Are You Brave Enough to Do What’s Marketing-Right?
Standing at the edge of change and deciding to...
There’s a moment in every marketer’s journey where the familiar stops feeling safe and starts feeling small. You sense it before you name it. The quiet pull toward a different way of working. A sharper truth. A creative choice that feels absolutely right for the customer, but risky for the culture you sit inside.
That moment is where bravery begins.
Over the past year, I’ve been standing inside that tension myself. I’m on the verge of something new, something that challenges the gravitational pull of “what we’ve always done.” It’s big, it’s different, and if I’m honest, it scares me in all the right ways. Because disruption always surfaces its critics long before it earns its believers.

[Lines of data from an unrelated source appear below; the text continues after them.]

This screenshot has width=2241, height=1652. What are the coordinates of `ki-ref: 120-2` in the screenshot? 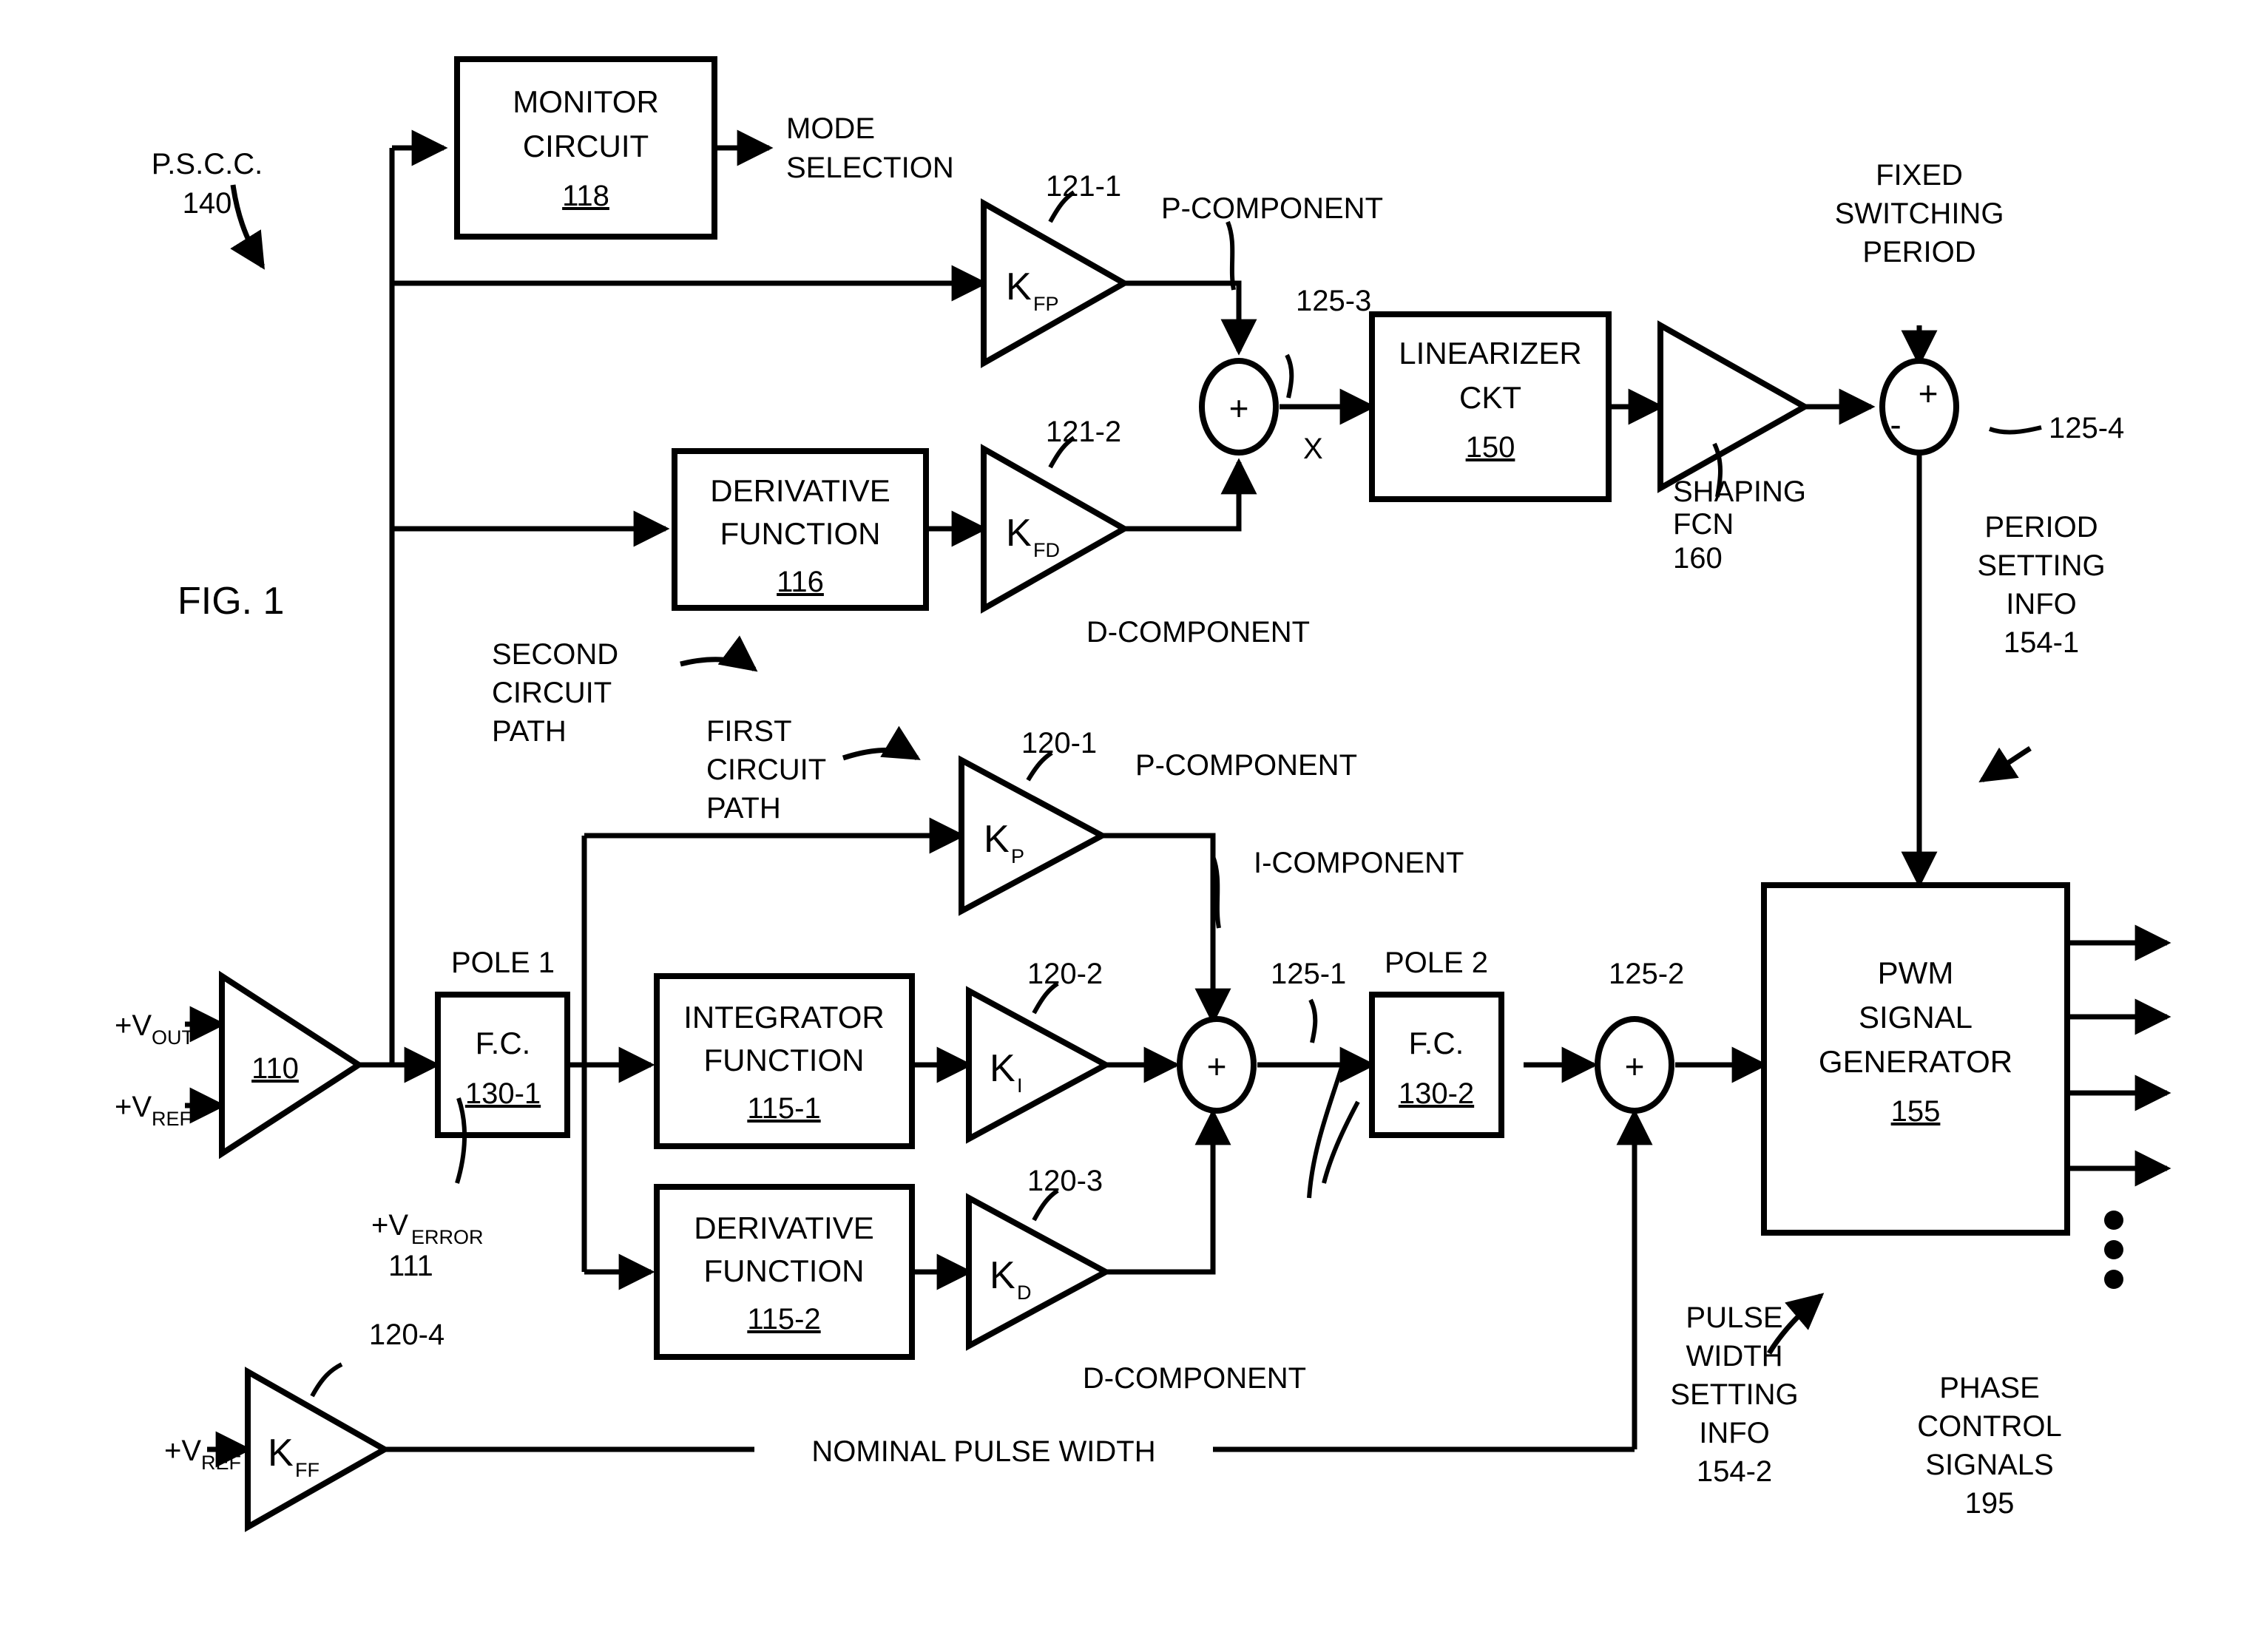 It's located at (1065, 974).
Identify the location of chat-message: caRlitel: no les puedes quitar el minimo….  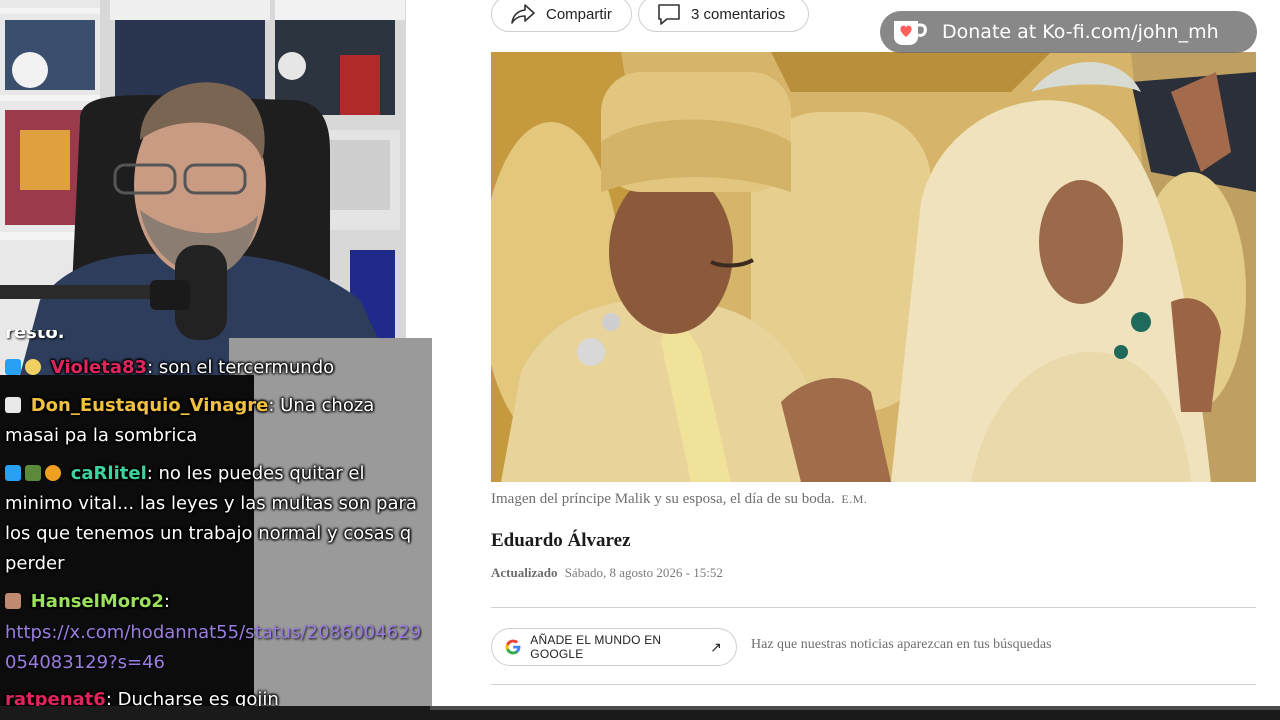
(218, 519).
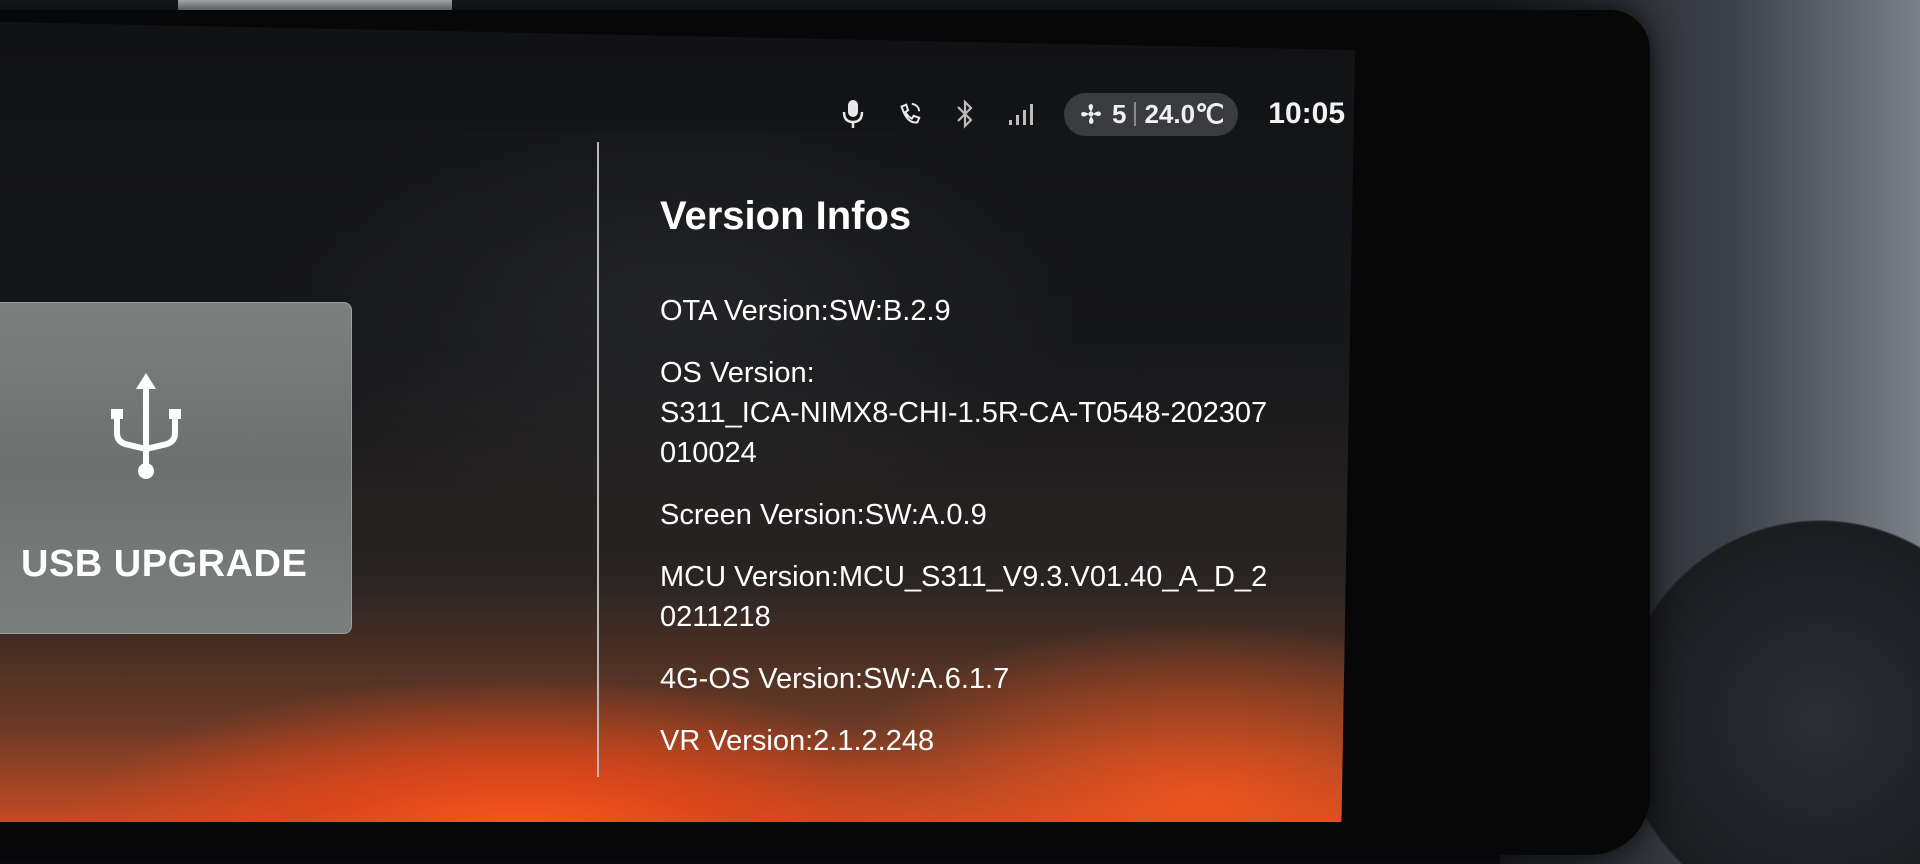 The image size is (1920, 864). Describe the element at coordinates (853, 114) in the screenshot. I see `microphone-icon` at that location.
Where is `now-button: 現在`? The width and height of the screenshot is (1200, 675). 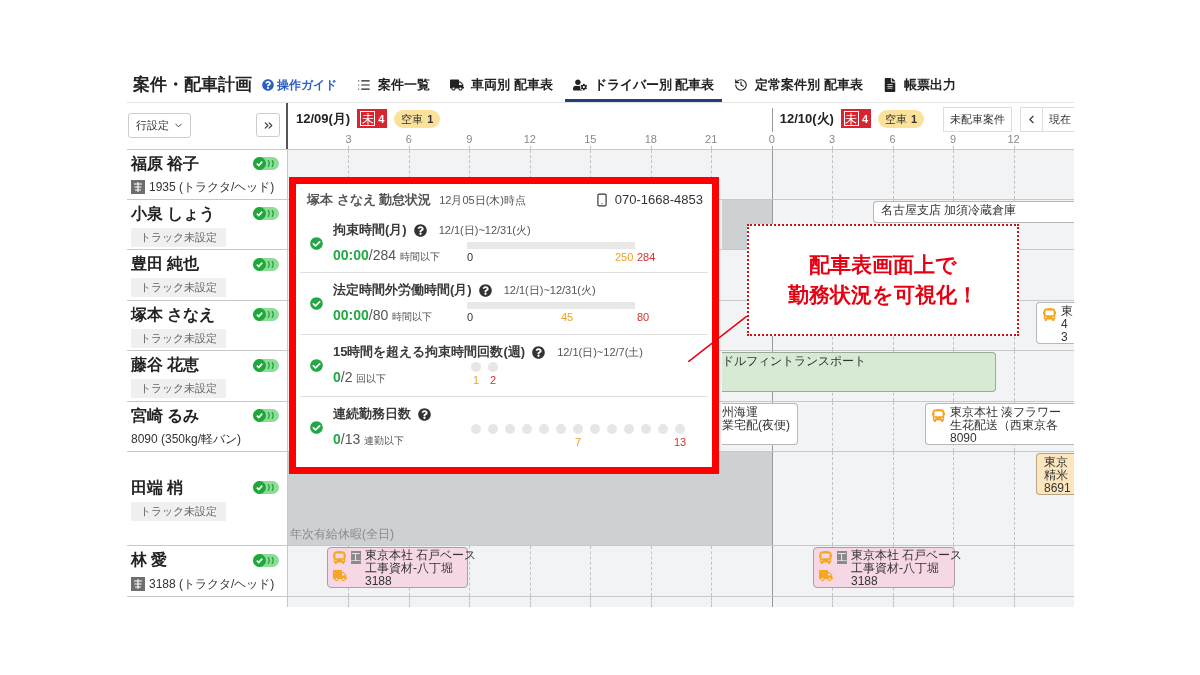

But here’s the real question: What does it actually take to do what’s right in marketing when you know you’ll face internal resistance? When you know certain people will push back, question your choices, or point to the past as justification for the future?
If you’re here, reading this, you already know the truth: your best work will never come from the safe path.
Bravery Isn’t Loud. It’s Consistent.
I’ve spent decades inside industries the outside world calls boring. Trash cans, industrial testing equipment, office furniture, thermoplastic compounds. And yet as I wrote in the early chapters of Disruptive Awe, boredom is never about the product. It’s a branding problem, a perception problem, a courage problem. The unsexy becomes unforgettable when you tell the story differently. When you’re willing to look at what “is” and imagine what “could be.”
But courage comes with consequence. Internal politics. Territorial habits. Legacy logic. The belief that predictability is safety. Anyone who has ever tried to push an organization toward more emotionally resonant, curiosity-driven, tension-filled work knows the friction well.
So, what does bravery look like in practice?
Bravery is choosing meaning over maintenance.
In the Disruptive Awe book draft, I call it The Stakes for a reason. Staying the same is its own form of decay. When you’re surrounded by sameness, you aren’t just dulling your brand. You’re dulling your own creative spirit. And that disconnection is costly. It shows up in your team’s energy, your campaigns, your pipeline, your reputation.
Bravery is what interrupts that cycle.
Bravery is the willingness to be misunderstood—for a while.
Every disruptive marketer you admire has a chapter they don’t talk about often: the months or years when their ideas were questioned because they didn’t fit the norm. Disruption doesn’t feel innovative from the inside. It feels lonely. It feels like swimming upstream while everyone else drifts with the current.
As I wrote in the foundational sections of the book, creativity without courage is decoration. You’re not challenging anything. You’re just changing the packaging.
You’re here to build something truer than that.
Bravery is listening deeply—and acting anyway.
The Bear-Proof Trash Can story in my manuscript is fun to tell, but the lesson behind it is serious. When assumptions aren’t tested, they become blind spots. When you don’t listen to the customer, the product fails. And when you don’t listen to yourself, your marketing fails.
Part of bravery is tuning into the creative instinct that quietly says, “There’s a better way,” even when no one else sees it yet.
Bravery is choosing Disruptive Awe over noise.
Disruptive Awe isn’t volume. It’s emotional intelligence wrapped in strategic clarity. It’s the moment someone stops, looks twice, and feels something. That shift doesn’t happen when you follow the pattern. It happens when you break it.
And that requires courage.
So, here’s what I want you to sit with today:
Are you brave enough to do what’s right for your audience, your team, and your future, even if your organization isn’t ready for it yet?
Are you willing to create the work that feels bold, meaningful, and alive—knowing it will invite friction before it earns momentum?
Are you prepared to lead with a clear heart and a steady hand, even when the room tilts toward comfort over progress?
Because that’s the crossroads where everything changes.
Not through a new tool, or trend, or algorithm.
Through the willingness to choose meaning over maintenance.
Through the courage to tell the deeper truth.
Through the kind of creative audacity that turns “unsexy” industries into unforgettable brands.
Bravery is the quiet engine behind every industry-shifting idea.
And right now, you’re standing at the edge of yours.
I know, because I’m standing at mine.
Something new is coming. Something transformative. And I’m committed to walking through the internal resistance, the backlash, the discomfort—because the work deserves that kind of courage.
You’ll see the first signals of this shift in the months ahead. And I hope, when the moment comes for you, you choose the brave path too.
Your next chapter won’t be defined by what your organization expects of you.
It will be defined by what you dare to create.